Apparently za'atar is one of those spice mixes often made at home with lots of regional and often closely guarded familial variations. It seems to be mostly a Levantine condiment--probably because that's where the thyme and sumac grow wild, though I did used to get Za'atar spread flat breads at the Iraqi bakeries in Detroit when I lived there. The Za'atar that I buy is mixed at the market where I buy it. They are Palestinian and the za'atar is quite green and heavily herbal. There's sumac in it, but you can't really see it. It's there but it's more subtle than other za'atars that I've had in the past.

post #3 of 5

I've heard there's a Jewish version, as well, but I've never tried it.

post #4 of 5

For each Jewish and Levantine grandmother, there is probably a single dedicated Za'atar recipe. 

post #5 of 5

I've tasted different za'atar mixtures and they're completely different from each other.
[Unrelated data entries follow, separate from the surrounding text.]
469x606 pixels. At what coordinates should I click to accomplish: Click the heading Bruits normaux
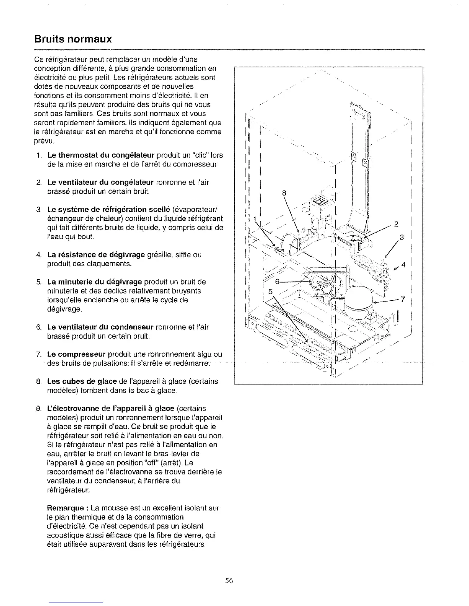tap(73, 39)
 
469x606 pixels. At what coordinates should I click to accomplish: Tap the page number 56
tap(229, 581)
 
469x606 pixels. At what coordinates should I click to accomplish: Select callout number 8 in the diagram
tap(284, 193)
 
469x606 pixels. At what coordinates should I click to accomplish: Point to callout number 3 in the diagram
tap(402, 238)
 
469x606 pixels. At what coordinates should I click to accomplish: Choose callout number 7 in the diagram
tap(403, 299)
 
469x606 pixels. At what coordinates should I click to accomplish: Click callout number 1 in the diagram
tap(253, 218)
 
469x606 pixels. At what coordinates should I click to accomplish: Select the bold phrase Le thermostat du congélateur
tap(101, 155)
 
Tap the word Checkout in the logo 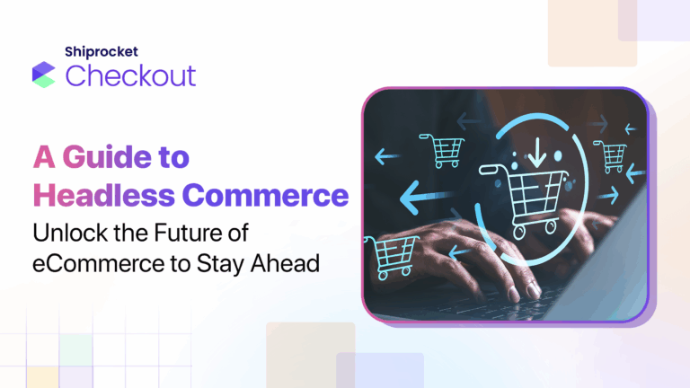[130, 75]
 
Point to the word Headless [94, 195]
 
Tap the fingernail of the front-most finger [533, 289]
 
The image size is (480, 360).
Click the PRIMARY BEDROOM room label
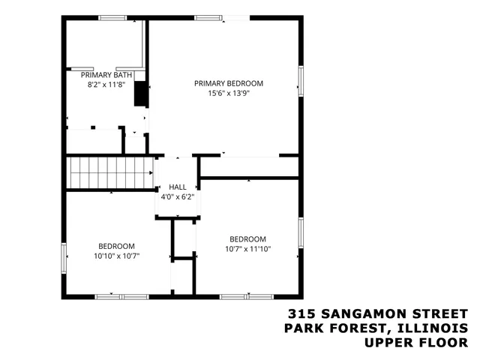[x=229, y=83]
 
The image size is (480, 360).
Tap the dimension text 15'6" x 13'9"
[x=229, y=94]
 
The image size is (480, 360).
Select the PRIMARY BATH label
[x=107, y=75]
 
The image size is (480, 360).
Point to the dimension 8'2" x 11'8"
[x=107, y=86]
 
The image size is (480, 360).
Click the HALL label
[x=178, y=187]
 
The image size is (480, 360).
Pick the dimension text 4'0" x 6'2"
[x=178, y=196]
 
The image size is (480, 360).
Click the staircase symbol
[x=110, y=172]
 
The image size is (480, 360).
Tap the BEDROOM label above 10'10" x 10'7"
[x=116, y=246]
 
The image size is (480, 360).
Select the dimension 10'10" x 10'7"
[x=116, y=256]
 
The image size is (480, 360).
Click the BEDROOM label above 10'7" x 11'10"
[x=248, y=239]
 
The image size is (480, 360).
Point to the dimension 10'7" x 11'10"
[x=248, y=249]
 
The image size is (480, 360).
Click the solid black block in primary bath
[x=139, y=94]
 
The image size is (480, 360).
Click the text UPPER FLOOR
[x=416, y=343]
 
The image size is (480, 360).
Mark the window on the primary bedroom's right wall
[x=302, y=81]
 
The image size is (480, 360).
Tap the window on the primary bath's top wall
[x=112, y=19]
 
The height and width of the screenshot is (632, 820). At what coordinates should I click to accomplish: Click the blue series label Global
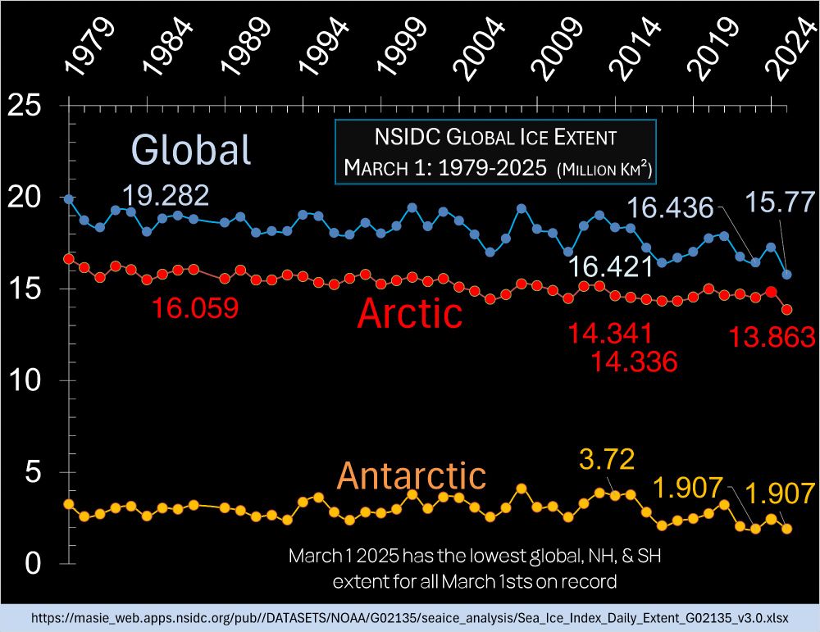click(191, 150)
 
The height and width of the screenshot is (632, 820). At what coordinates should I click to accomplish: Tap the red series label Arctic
click(410, 312)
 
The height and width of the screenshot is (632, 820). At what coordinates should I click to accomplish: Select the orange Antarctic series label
click(411, 475)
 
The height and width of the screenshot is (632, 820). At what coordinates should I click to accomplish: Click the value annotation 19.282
click(166, 195)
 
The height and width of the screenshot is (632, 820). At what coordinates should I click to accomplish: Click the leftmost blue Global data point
click(69, 199)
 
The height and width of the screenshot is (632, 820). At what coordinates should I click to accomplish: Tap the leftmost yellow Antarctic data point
click(69, 504)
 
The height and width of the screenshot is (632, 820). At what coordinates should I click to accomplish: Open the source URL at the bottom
click(410, 617)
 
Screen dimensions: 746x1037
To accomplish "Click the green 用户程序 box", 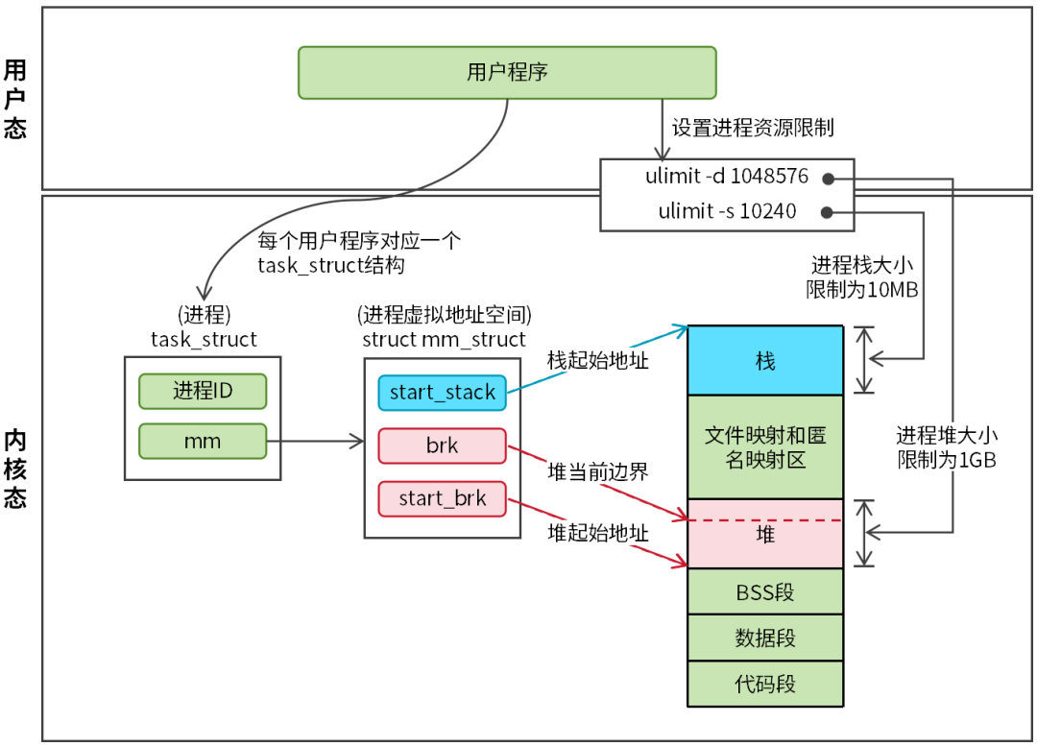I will [x=507, y=73].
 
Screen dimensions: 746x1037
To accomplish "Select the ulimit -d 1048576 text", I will [x=727, y=178].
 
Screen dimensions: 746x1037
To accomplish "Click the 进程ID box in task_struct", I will [x=203, y=391].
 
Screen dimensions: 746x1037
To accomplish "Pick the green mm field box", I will [x=203, y=442].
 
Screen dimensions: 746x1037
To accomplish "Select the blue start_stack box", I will [x=442, y=392].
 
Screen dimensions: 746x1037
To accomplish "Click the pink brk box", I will [x=442, y=445].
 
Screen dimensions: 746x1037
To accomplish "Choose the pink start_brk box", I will [x=442, y=498].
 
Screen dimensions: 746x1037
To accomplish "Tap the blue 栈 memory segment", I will [x=765, y=361].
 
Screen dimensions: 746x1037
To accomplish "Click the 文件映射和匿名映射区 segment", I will [x=765, y=446].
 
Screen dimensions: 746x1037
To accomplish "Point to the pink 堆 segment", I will [x=765, y=535].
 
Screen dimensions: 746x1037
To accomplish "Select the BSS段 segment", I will [x=765, y=591].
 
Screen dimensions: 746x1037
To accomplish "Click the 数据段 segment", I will [x=765, y=638].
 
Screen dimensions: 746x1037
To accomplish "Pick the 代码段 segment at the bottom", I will [x=765, y=685].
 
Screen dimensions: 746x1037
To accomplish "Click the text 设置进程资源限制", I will [x=752, y=128].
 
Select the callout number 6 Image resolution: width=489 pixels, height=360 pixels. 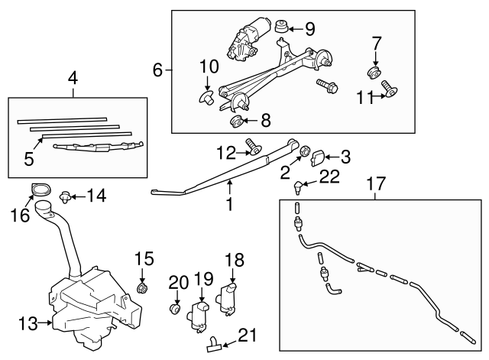tap(158, 70)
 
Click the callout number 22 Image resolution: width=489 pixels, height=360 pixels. tap(329, 177)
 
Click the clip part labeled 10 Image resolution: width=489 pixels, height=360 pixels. tap(207, 97)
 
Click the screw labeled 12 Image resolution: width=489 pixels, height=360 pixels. tap(252, 145)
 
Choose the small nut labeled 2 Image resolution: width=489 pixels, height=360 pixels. tap(304, 151)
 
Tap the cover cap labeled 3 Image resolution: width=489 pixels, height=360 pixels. tap(320, 157)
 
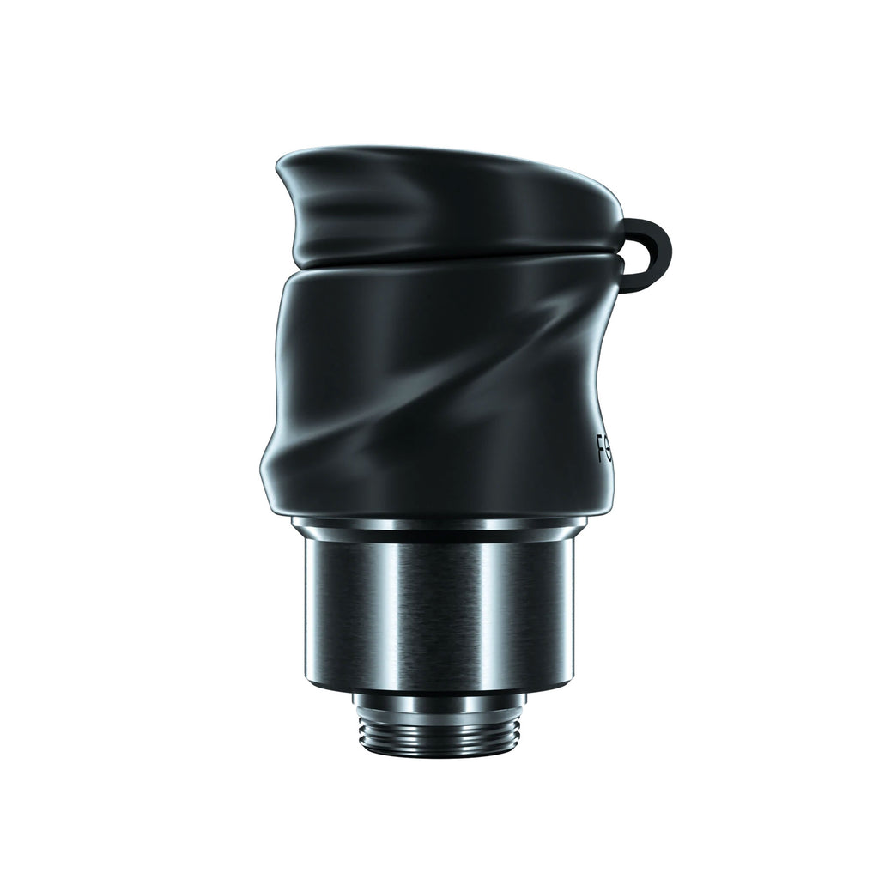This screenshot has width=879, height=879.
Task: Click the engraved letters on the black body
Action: [x=603, y=447]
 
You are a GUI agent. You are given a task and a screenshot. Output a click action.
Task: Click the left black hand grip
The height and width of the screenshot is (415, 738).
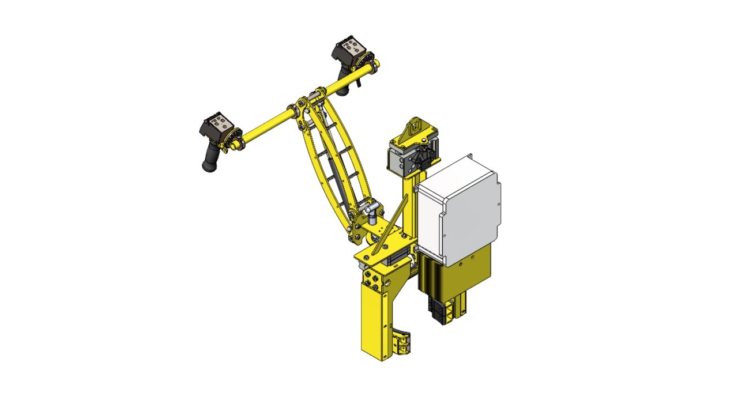tap(210, 158)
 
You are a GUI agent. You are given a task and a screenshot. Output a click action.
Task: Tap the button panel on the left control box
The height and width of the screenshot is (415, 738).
tap(219, 122)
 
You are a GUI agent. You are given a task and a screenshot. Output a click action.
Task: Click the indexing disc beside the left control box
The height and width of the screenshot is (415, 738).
tap(235, 138)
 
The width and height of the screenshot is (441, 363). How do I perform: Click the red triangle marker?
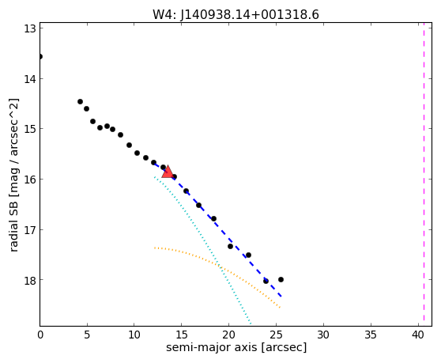168,172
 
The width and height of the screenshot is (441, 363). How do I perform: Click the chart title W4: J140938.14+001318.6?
236,15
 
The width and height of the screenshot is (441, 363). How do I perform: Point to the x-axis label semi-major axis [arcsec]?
236,347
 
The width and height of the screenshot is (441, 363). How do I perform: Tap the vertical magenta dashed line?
424,175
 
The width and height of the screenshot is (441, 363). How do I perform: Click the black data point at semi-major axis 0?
40,57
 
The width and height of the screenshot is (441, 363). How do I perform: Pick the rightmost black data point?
281,279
Most were actually quite insipid.

 

But the best I've had is my own mixture, from a middle-eastern cookbook. I had no fresh thyme so I used thyme paste, and it tastes better than dried thyme in my opinion. The paste probably has added flavours to it. I spread thyme paste on flat bread and rub sumac and sesame seeds into it and then I realise what all the big deal is about za'atar.